Wieder hatte sie die ganze Nacht gemahlen und geknirscht. Ihr Kiefer tat weh. Es schmerzte nicht nur im Gelenk, sondern gefühlt war die gesamte Gesichtsmuskulatur ein einziger fester Brocken. Der Schmerz zog ihr bis über die Ohren. Der Nacken war steif und unbeweglich. Die gesamte Kopfhaut war sensibel bis in die Haarspitzen.
Ihr war schon lange klar: Ich muss etwas ändern. So konnte es mit all dem Stress, der Zurückhaltung und der Spannung nicht weitergehen. Wie destruktiv und selbstzerstörerisch ist das eigentlich, tagsüber zu still zu bleiben und sich die Nächte mit so viel Spannung im Kiefer um die Ohren zu schlagen?
Sie rieb sich mit ihren flachen Händen ihr angespanntes Gesicht. Noch war es still im Haus, der Rest der Familie schlief noch.

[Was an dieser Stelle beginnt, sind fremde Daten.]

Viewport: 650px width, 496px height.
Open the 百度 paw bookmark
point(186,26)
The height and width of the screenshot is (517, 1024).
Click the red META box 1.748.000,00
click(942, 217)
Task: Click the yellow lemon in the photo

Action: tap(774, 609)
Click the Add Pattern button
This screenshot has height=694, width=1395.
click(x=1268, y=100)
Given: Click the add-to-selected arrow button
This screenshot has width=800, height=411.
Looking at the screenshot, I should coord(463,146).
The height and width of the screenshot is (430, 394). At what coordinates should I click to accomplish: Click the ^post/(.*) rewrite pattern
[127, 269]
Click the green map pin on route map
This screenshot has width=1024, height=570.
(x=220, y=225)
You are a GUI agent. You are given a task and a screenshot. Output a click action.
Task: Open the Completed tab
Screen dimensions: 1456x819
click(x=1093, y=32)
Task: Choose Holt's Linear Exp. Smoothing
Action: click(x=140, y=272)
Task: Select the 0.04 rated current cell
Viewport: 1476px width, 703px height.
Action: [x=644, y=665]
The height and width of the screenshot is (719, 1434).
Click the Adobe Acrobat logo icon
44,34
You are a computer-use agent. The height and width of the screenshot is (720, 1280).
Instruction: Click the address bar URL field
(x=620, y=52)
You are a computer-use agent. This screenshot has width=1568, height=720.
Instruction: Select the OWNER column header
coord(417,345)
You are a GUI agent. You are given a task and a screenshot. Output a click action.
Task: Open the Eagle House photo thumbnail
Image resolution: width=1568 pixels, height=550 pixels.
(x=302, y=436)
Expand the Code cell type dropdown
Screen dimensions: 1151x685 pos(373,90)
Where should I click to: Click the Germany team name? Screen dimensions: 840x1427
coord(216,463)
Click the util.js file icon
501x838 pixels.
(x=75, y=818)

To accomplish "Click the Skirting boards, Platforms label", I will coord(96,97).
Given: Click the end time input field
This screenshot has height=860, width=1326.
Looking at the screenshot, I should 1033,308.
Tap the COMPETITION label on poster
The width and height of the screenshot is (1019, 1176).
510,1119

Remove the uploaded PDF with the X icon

“Auf’s Land ziehen” war die Idee als Lösungsweg vor Jahren gewesen, um der Hektik und all den Eindrücken der Stadt zu entfliehen und mehr Ruhe zu finden. Doch der entlastende Effekt blieb aus. Nun hatte sie weitere Wege zu absolvieren, um die Kinder zu all ihren Aktivitäten und Hobbies zu fahren und ihre Besorgungen für Haus und Hof zu machen. Und all das Unausgesprochene zwischen ihrem Mann und ihr war in der Stille des Dorfes nur noch lauter geworden – und schmerzhafter, wie sie gerade wieder deutlich spürte.
Die Sonne ging hinter den Weinbergen auf. Sie schlüpfte in ihre Gartenjacke, zog sich ihre dicken Socken an, bevor sie in die Gummistiefel stieg und nahm die Axt, die an der Hauswand lehnte.
Heute war der Tag. Heute begann der Wandel, den sie sich schon vor Jahren wünschte.
Sie kreiste ihre Schultern unter dem Gewicht der Axt. Sie streckte sich durch- und ging schnurstracks auf die Gartenhütte zu. Da lag er, der umgestürzte Baum vom letzten Herbst. Mit all ihrer Kraft wuchtete sich die Kiefer auf den Hackklotz und schlug zu. Sie schlug und schrie, sie schlug und schrie- auf die Kiefer – und ihr Kiefer löste sich mit jedem Schlag ein Stück weit mehr.